Юрий Петкевич. Скрещение судеб
Олег Павлов – один из самых близких мне современных писателей, начавших в 90-е годы прошлого века и прорвавшихся в нынешний. Я пишу: прорвавшихся, потому что как-то не верится, какой год на календаре, и не верится, что Олега уже нет. Да, мы не живем, а прорываемся из года в год. Даже не из года в год, а изо дня в день.
Олег мне близок, так как мы представляем, продолжаем одну и ту же литературную школу, школу Андрея Платонова. И, может быть, мы последние его ученики, и тем более Олег мне дорог. Открываю наугад «Карагандинские девятины» – и первая же фраза сразу в сердце. «Вдруг что-то мягкое и легкое коснулось спины: это побирушка прижалась к нему потихоньку, проверяя, тот ли он человек и не забыл ли ее, но делала вид, что никуда не уходила, а оставалась здесь же рядышком». А почему прямо в сердце – потому что живые слова, неприлизанные, непричесанные. Или вот из финала этой повести. «Ветер приносил то воздушную свежесть холода и ощутимую до озноба морось, то гарь со шпал и понюшку чего-то жженого – наверное, угля из печурок промчавшихся вагонов. Он ясно увидел ночь, когда они шли в тот же час в том же направлении и по тому же безмолвному простору, и осознал с удивлением, что все уже было, только не было этого тяжелого арбуза, который он нес для девочки, почему-то помня и помня о ней, а не о тех, кто тоже когда-то был».

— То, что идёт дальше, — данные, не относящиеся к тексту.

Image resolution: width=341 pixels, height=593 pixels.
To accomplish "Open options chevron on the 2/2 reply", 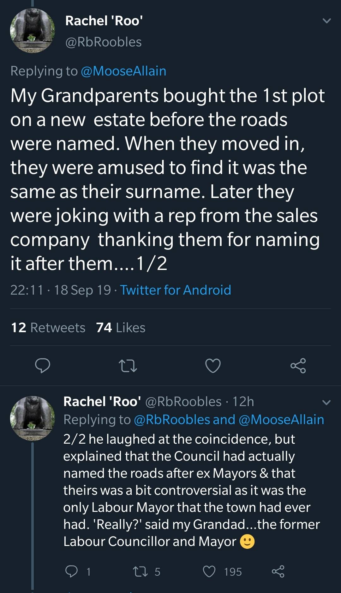I will click(x=326, y=403).
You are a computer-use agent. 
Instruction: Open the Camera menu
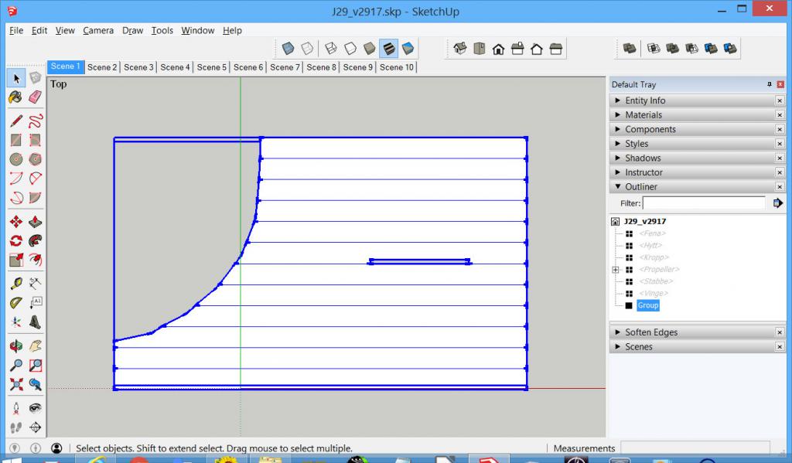point(98,31)
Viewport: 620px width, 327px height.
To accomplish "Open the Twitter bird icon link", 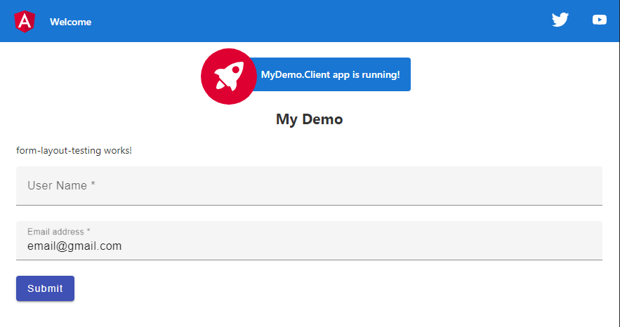I will pyautogui.click(x=560, y=20).
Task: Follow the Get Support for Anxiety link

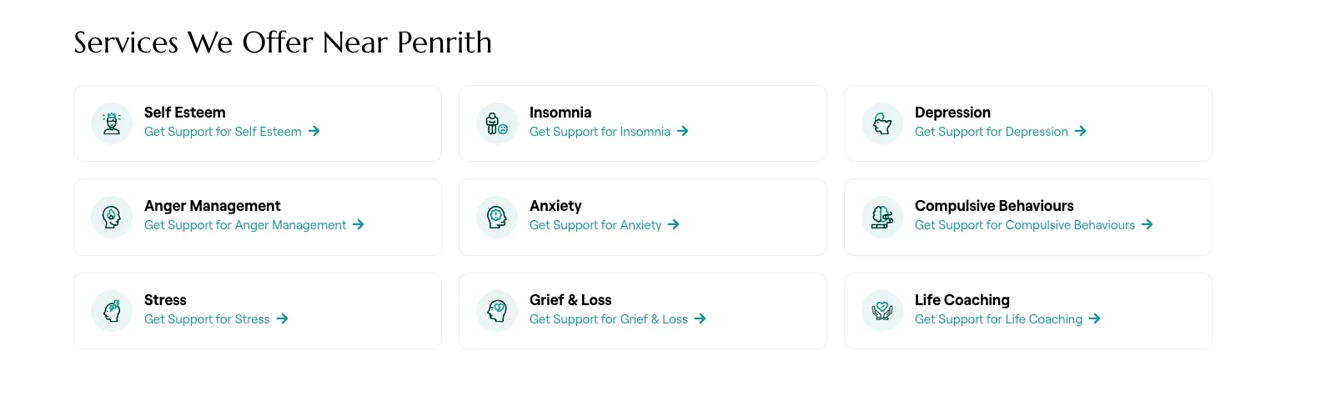Action: pos(604,225)
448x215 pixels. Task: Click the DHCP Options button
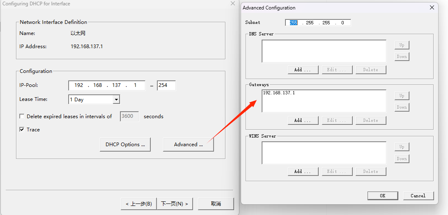pos(125,145)
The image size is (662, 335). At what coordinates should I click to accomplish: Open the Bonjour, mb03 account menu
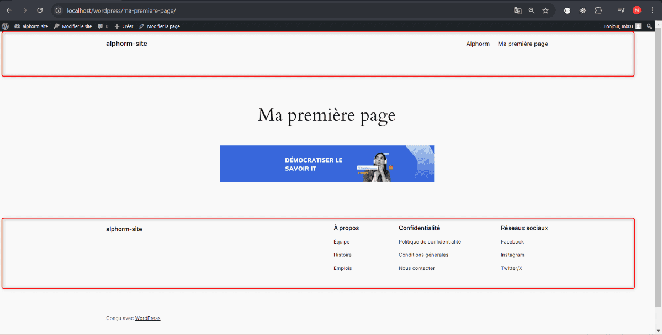click(x=622, y=26)
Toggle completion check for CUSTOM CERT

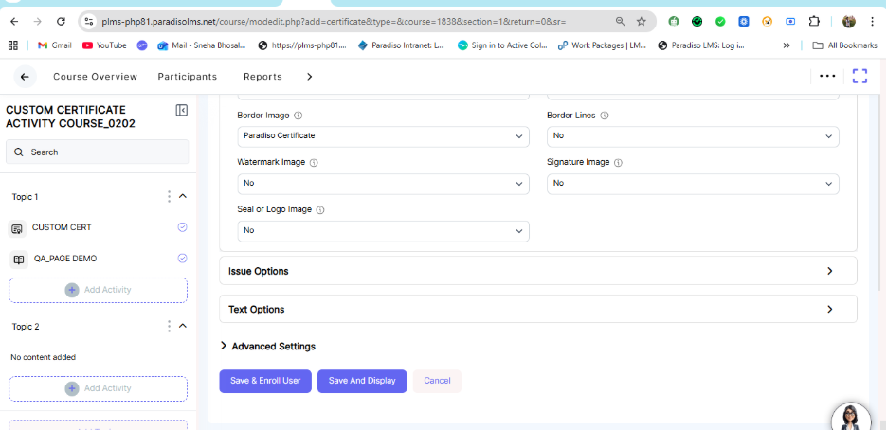[x=182, y=227]
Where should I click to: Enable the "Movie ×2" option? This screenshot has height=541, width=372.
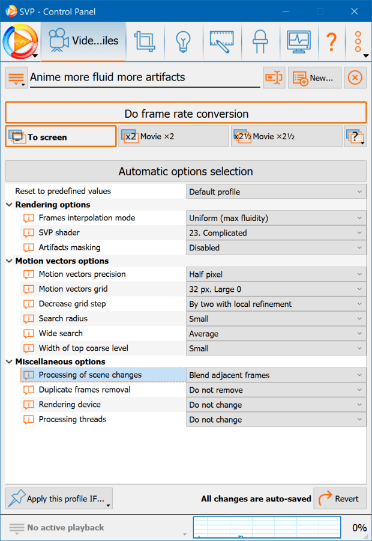point(173,136)
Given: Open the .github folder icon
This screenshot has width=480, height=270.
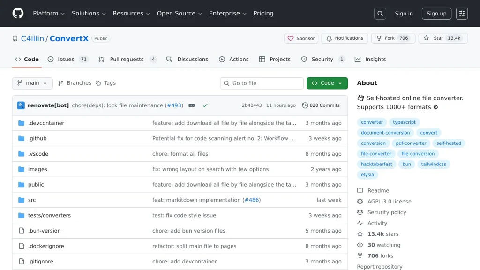Looking at the screenshot, I should pyautogui.click(x=21, y=138).
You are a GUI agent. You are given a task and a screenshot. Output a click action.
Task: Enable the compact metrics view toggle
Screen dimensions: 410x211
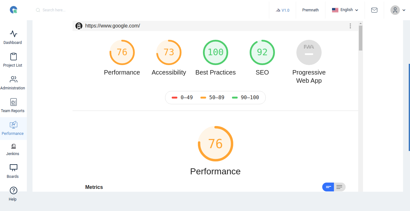pos(328,187)
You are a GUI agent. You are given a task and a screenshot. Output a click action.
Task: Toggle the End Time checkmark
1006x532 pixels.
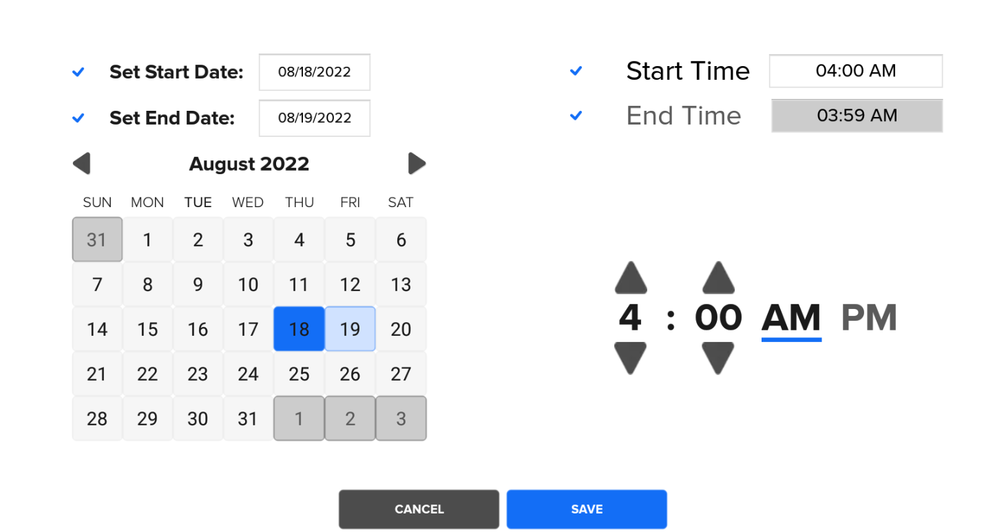(x=576, y=116)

Я не нахожу слов, чтобы написать, чем хороша, чем дорога мне литература Олега Павлова, что же в ней такого, не хочу анализировать, делать какие-то выводы, поэтому и начал с этих небольших отрывков, прочитав которые всякий поймет, что это из сокровенного, а если не всякий – не поймет, ухмыльнется, то этому не всякому я все равно не объясню, не растолкую, да и не надо сокровенное Олега своими словами, не надо из его слов выводить некие формулы, когда этих формул просто не существует.